§ **REQUIREMENT**: Everything in the records must appear again exactly, except the images.

§ **RECORDS FOR THE TASK**:
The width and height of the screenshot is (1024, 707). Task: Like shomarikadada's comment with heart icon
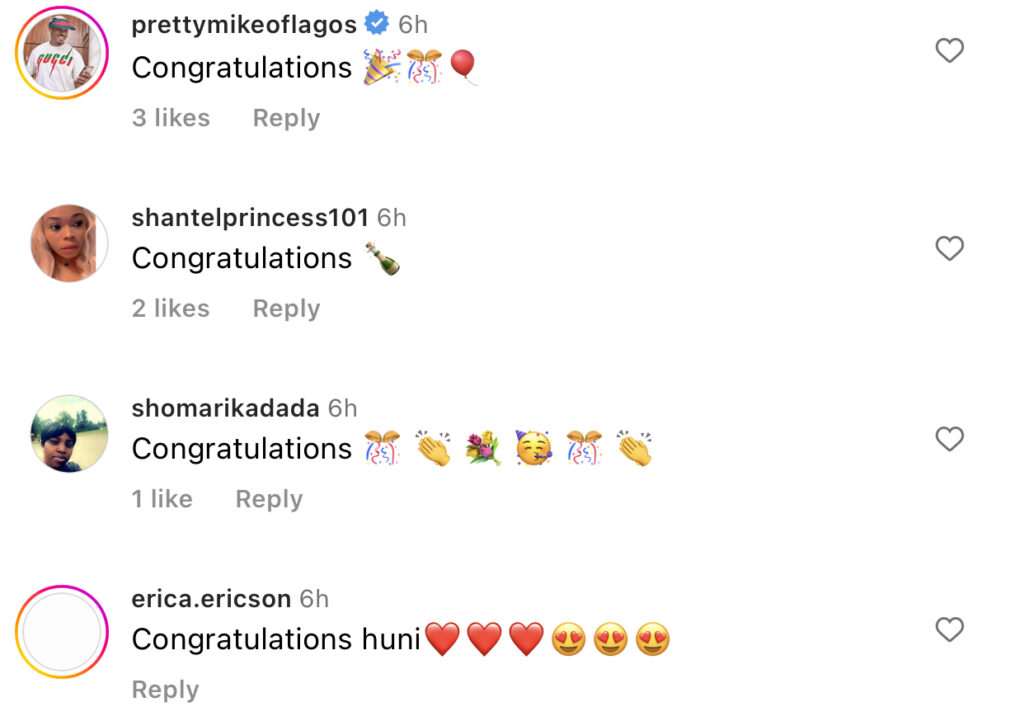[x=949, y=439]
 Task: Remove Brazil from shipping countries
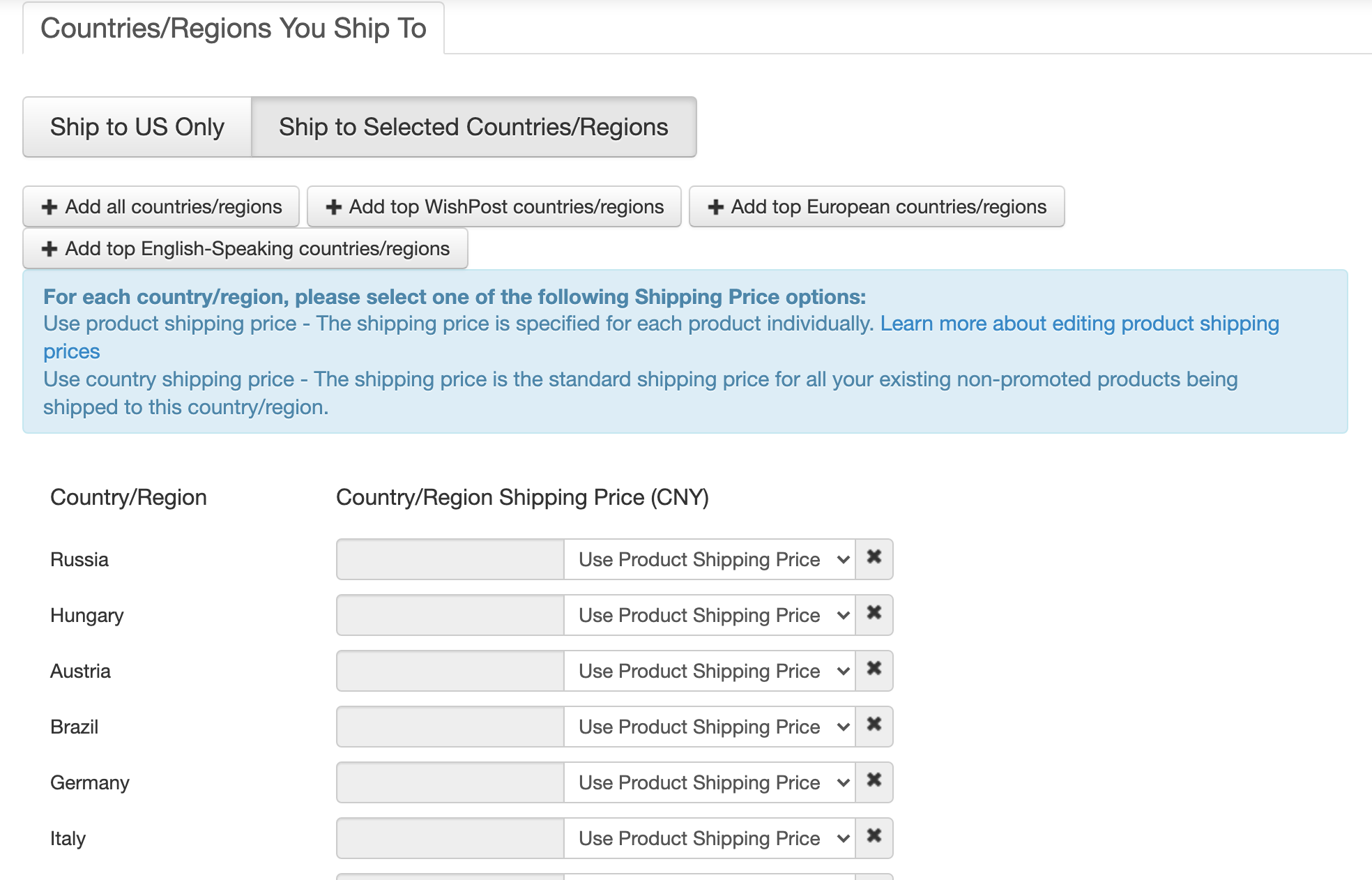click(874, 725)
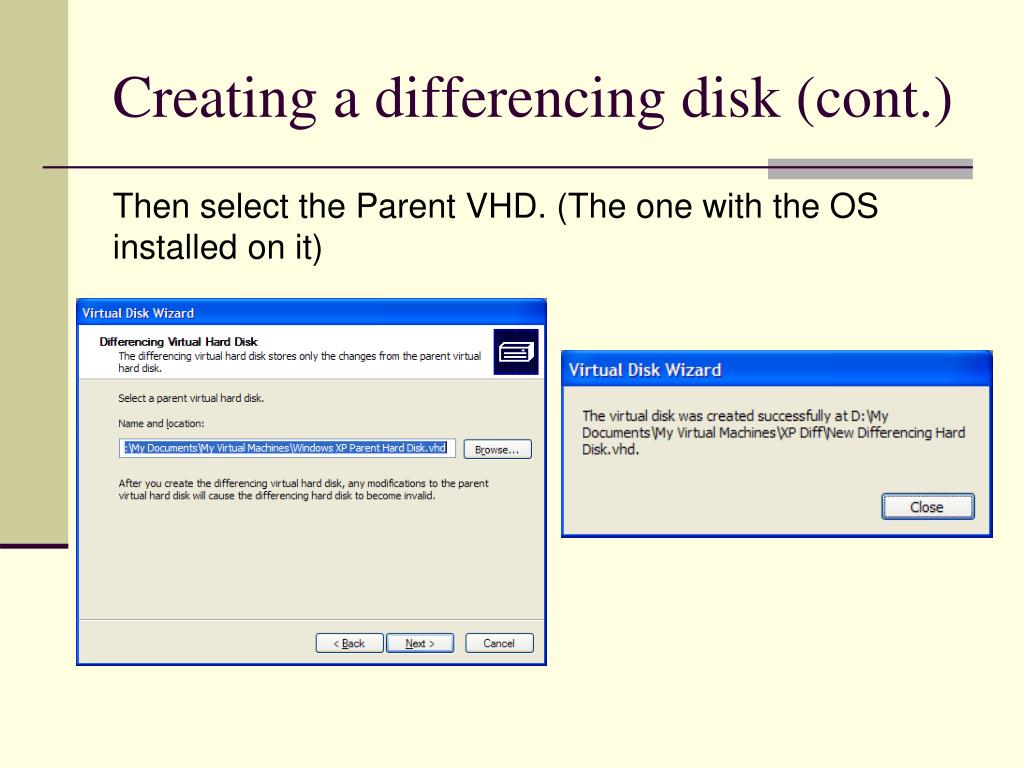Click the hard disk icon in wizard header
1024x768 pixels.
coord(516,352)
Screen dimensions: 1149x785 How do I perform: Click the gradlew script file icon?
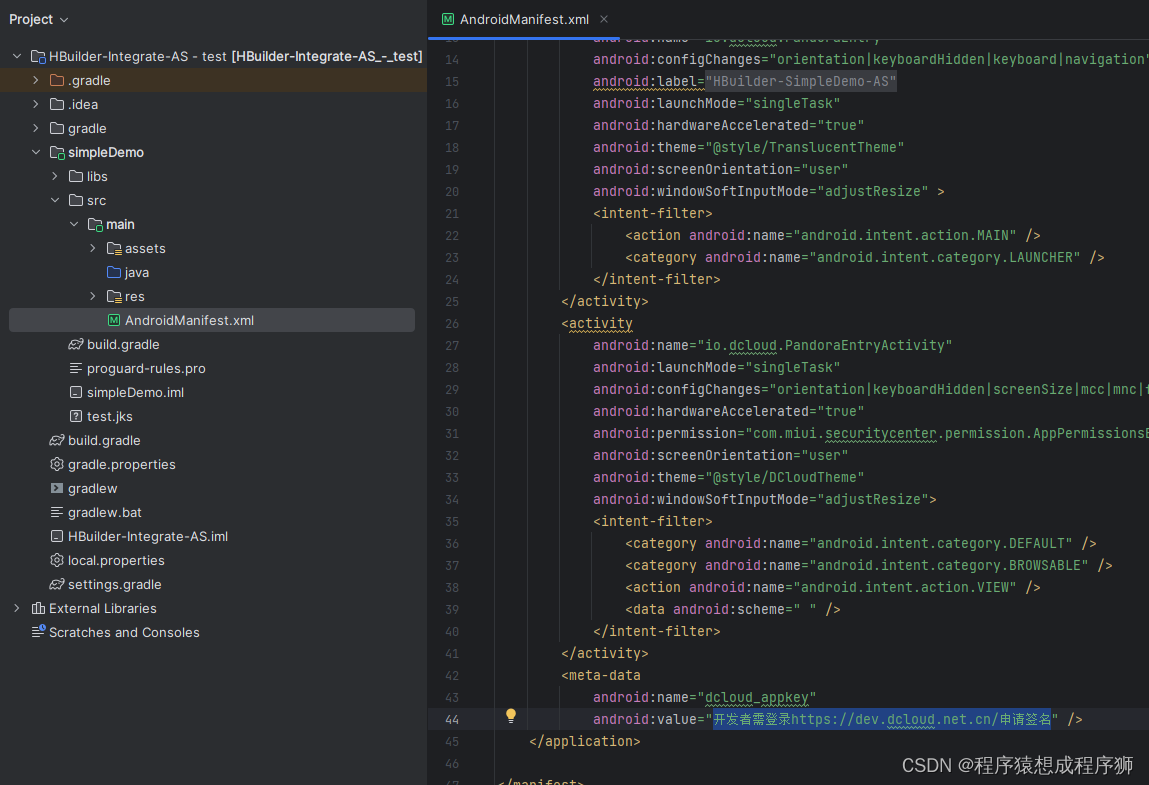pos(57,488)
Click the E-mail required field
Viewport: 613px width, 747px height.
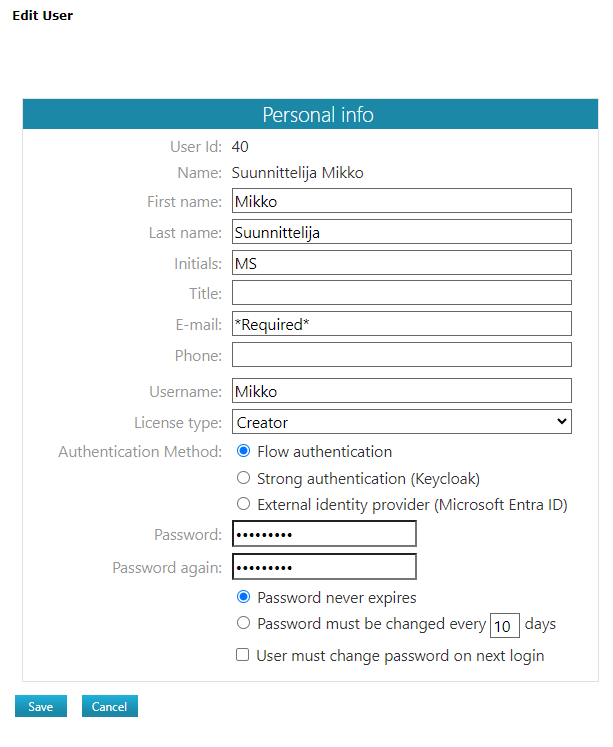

§ **ANSWER TO THIS PROBLEM**:
The width and height of the screenshot is (1024, 707). Task: Like shomarikadada's comment with heart icon
[x=949, y=439]
 Task: Remove Brazil from shipping countries
click(874, 725)
Click the hard disk icon in wizard header
1024x768 pixels.
coord(516,352)
Screen dimensions: 1149x785 How do I perform: Click the gradlew script file icon?
pos(57,488)
Click the E-mail required field
Viewport: 613px width, 747px height.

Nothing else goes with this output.